68. Aynı dönemde TKP, Sovyetler Birliği’ndeki Stalinist rejimin Ankara ile ilişkilerini sağlamlaştırması doğrultusunda “desantralizasyon” kararı alarak açıkça Kemalist iktidarı desteklemeye koyuldu. Dönemin TKP liderlerinden Zeki Baştımar bunu daha sonra şöyle özetliyordu: “[Komitern’in 1935’teki VII.] Kongre[si], partimize yeni bir faaliyet devri açacak anahtarı verdi. Parti kendisine yeni bir savaş yolu tayin etti; O zamanki İsmet İnönü hükümetinin, memleketin millî bağımsızlığına, sosyal gelişmesine hizmet eden, memleketin ve halkın yararına olan bütün icraatlarında aktif olarak desteklenmesine karar verdi.”[3]
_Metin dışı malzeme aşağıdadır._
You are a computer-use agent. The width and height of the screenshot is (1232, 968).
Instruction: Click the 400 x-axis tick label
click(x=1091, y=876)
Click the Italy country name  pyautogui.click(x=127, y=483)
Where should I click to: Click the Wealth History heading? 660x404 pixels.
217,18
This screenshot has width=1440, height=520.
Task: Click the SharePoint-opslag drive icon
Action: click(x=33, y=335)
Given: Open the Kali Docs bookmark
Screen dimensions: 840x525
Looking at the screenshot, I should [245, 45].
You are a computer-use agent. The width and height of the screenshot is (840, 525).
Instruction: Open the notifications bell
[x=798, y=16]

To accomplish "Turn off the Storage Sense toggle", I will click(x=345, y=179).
69. Yeni Enternasyonal için gerekli siyasi ve teorik zemini hazırlamak zor ve uzun bir süreçti. Troçki, 1933’ten Dördüncü Enternasyonal’in Eylül 1938’deki kuruluşuna kadar beş yıl boyunca, proletarya enternasyonalizminin programını ve perspektifini çeşitli merkezci siyasi eğilimlerin bakış açısından ayırmak için sabırlı ama kararlı bir siyasi mücadele yürüttü. Troçki’nin Stalinizme yönelik eleştirilerine katıldıklarını iddia eden Merkezciler, yeni bir Enternasyonal’in kurulmasına karşı çıkarak reformist ve devrimci siyaset arasında bir orta yol arıyordu. Merkezcilerin Dördüncü Enternasyonal’in kurulmasına muhalefeti, Troçki’nin Stalinist rejimin ve ona bağlı komünist partilerin karşıdevrimci rolüne ilişkin analizini reddetmelerinden ve temelde ulusalcı yönelimlerinden kaynaklanıyordu.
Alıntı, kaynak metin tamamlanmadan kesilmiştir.